Vincere la pace è assai più difficile. E non solo perché sulle macerie materiali, morali, psicologiche, che la guerra produce è ardua impresa ricostruire; ma perché la pace non si improvvisa e non è mai il frutto della paura, di una esibizione di forza che immobilizza gli equilibri impedendo che le tensioni esplodano. Vincere la pace richiede che ci si educhi al dialogo, alla mediazione; che si prenda atto della diversità dei soggetti nello scenario mondiale e ad essi si riconosca uguale dignità; esige che si accantonino gli schemi del pensiero unico della colonizzazione culturale e politica; che ci si avverta parte di un unico destino, ma nella diversità dei percorsi; che si impari a vedere le interconnessioni che ci fanno dipendere irriducibilmente gli uni dagli altri nella soluzione dei problemi.

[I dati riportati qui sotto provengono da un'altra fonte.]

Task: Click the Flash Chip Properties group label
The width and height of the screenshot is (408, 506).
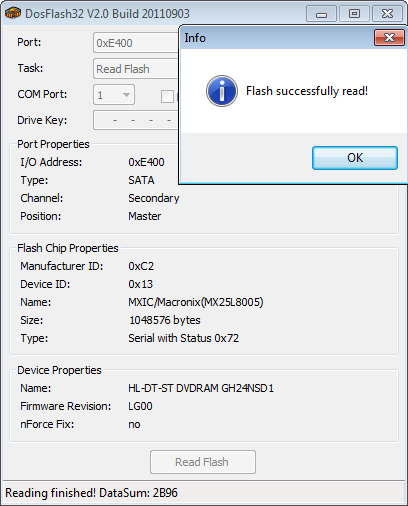Action: pos(68,248)
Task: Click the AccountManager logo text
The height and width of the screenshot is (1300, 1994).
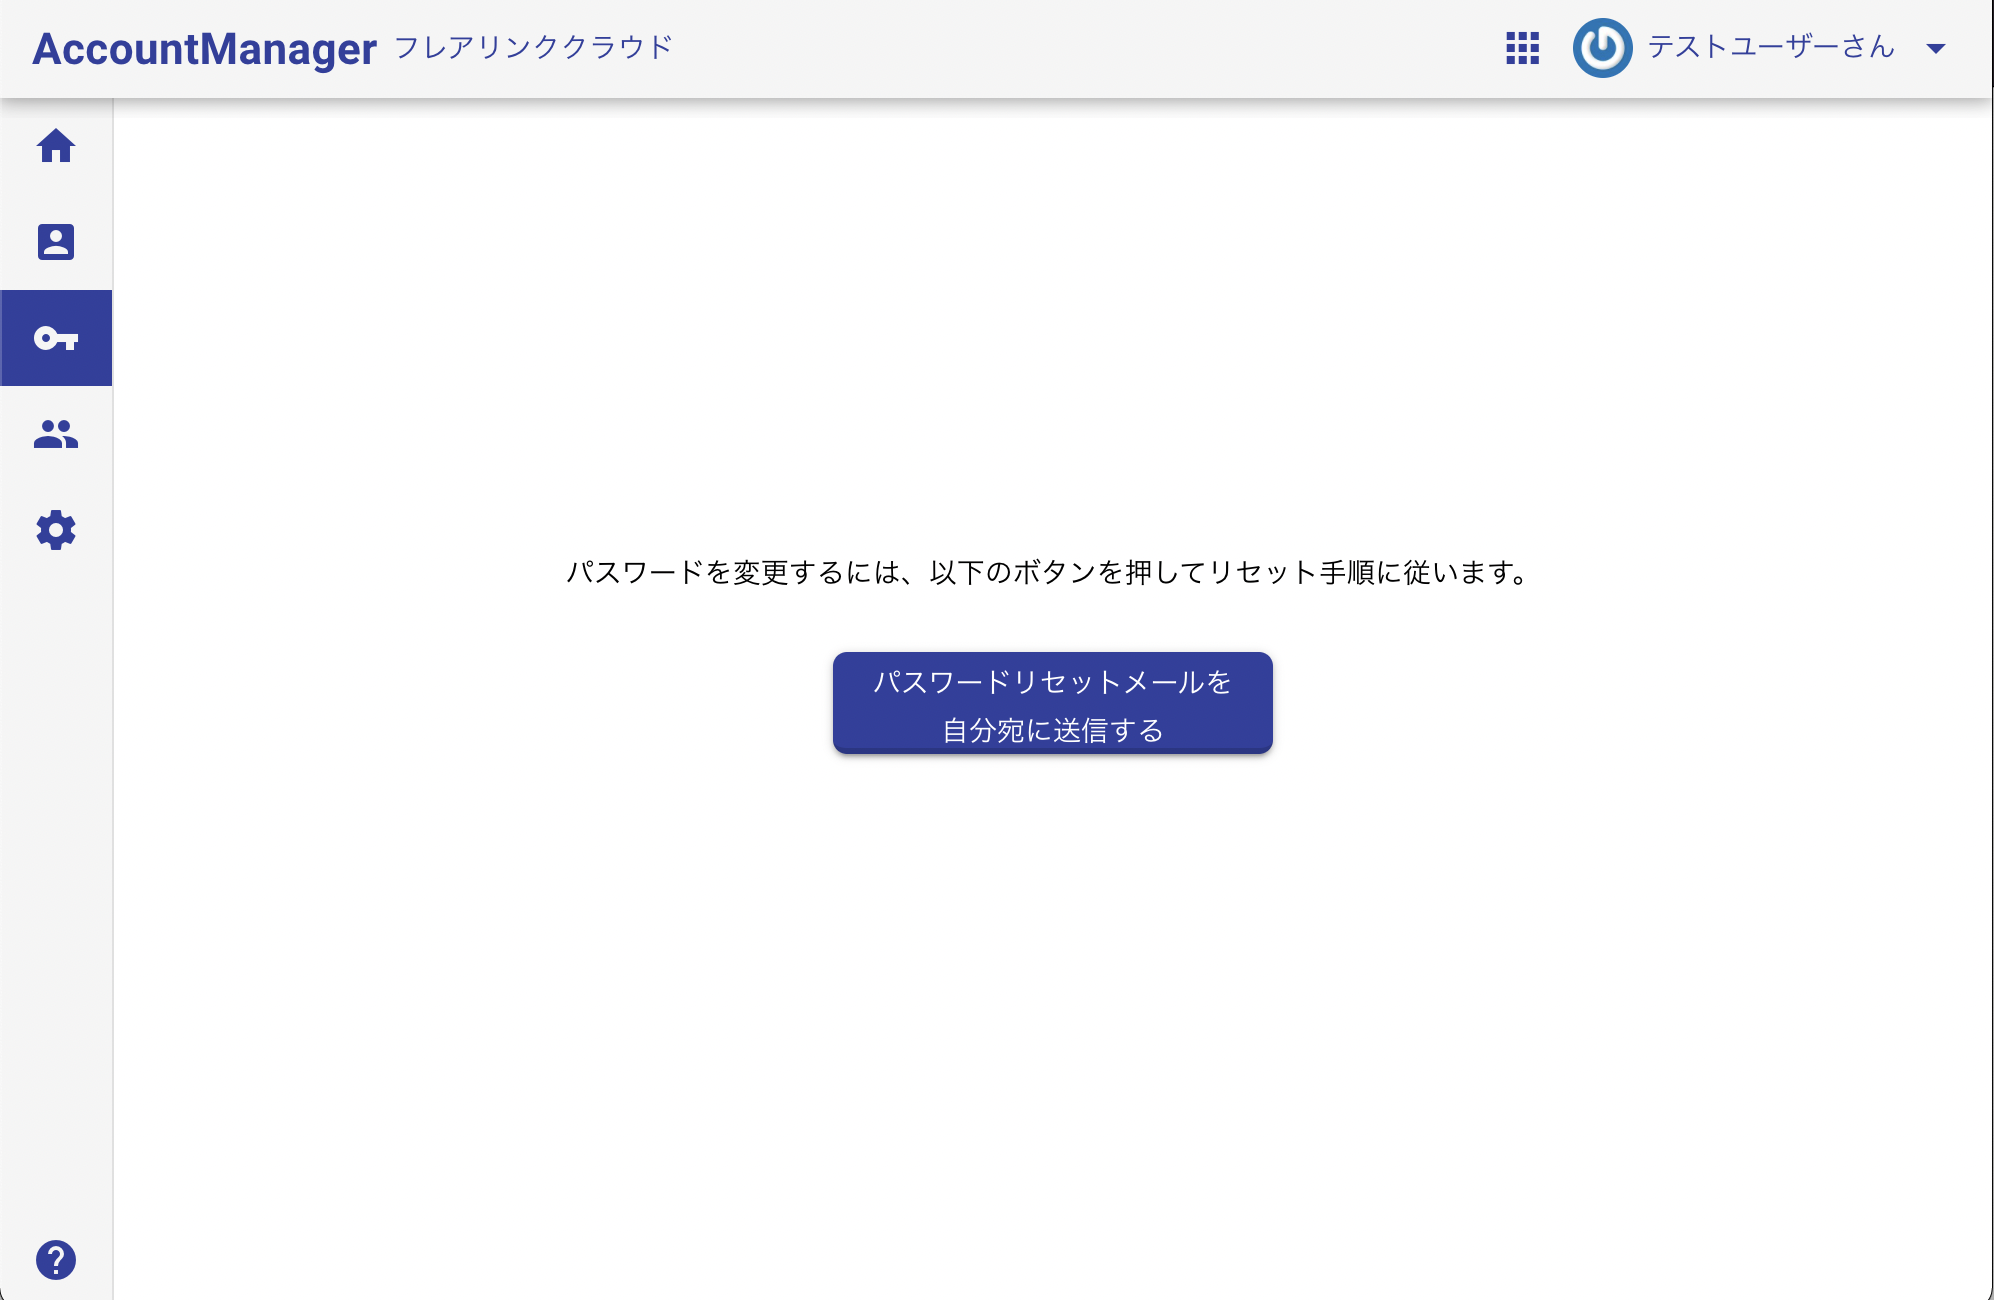Action: (x=204, y=47)
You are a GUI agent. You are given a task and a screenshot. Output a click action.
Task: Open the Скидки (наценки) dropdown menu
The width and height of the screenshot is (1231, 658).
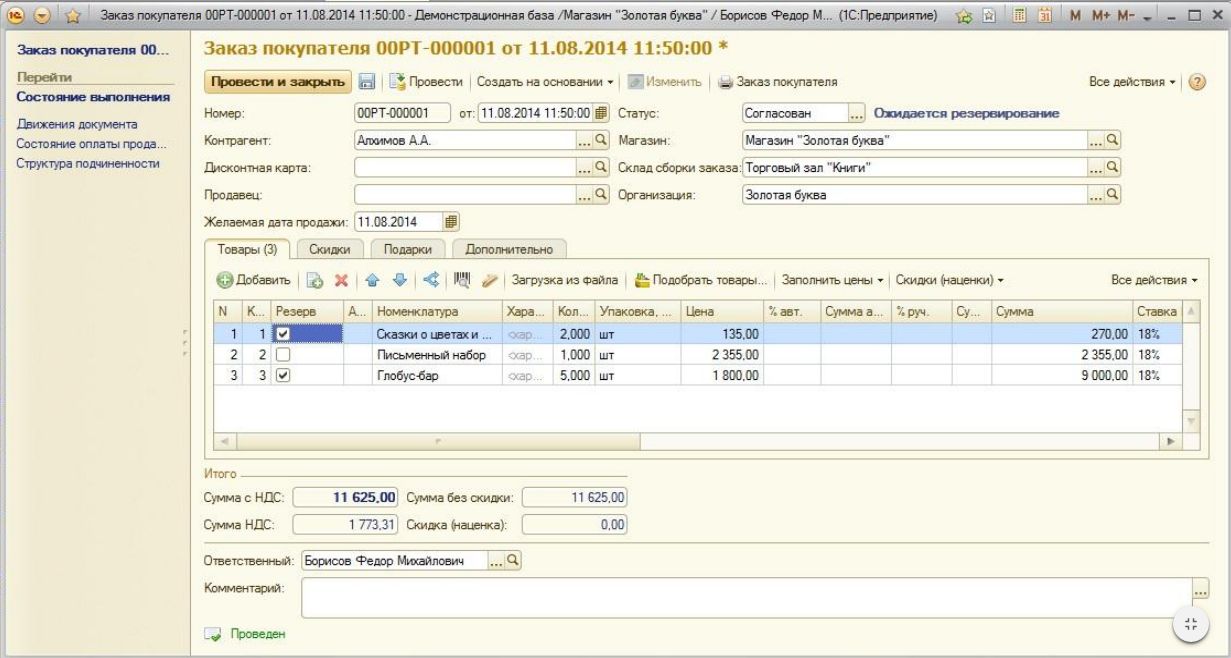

Vincere la pace vuol dire rendersi conto che le sfide dinanzi alle quali siamo, e dalle quali dipende la sopravvivenza dell’umanità, ci toccano tutti allo stesso modo, qualunque sia la posizione di forza che si ha e che non possiamo che affrontarle insieme, ritrovando il senso autentico della progettazione politica; vuol dire ritrovare il senso di una concretezza effettiva che si nutre della capacità di lungimiranza. Vincere la pace è ritrovare quella condizione di autentica libertà alla quale spesso abdichiamo in nome di un falso realismo, che ci fa abbassare la testa dinanzi ai giochi di potere e assecondare dinamiche distruttive nell’idea che nulla si possa per impedirne il dilagare.
Più volte in questi mesi papa Francesco ha ribadito la follia della guerra, di ogni guerra, e ha invitato a pregare per i responsabili delle nazioni, affinché sappiano ascoltare il desiderio di riconciliazione della loro gente. Ascoltare – dice spesso il papa – è più che vedere. È toccare e lasciarsi toccare. Oltre l’assurdo, oltre la sordità di una assurda guerra.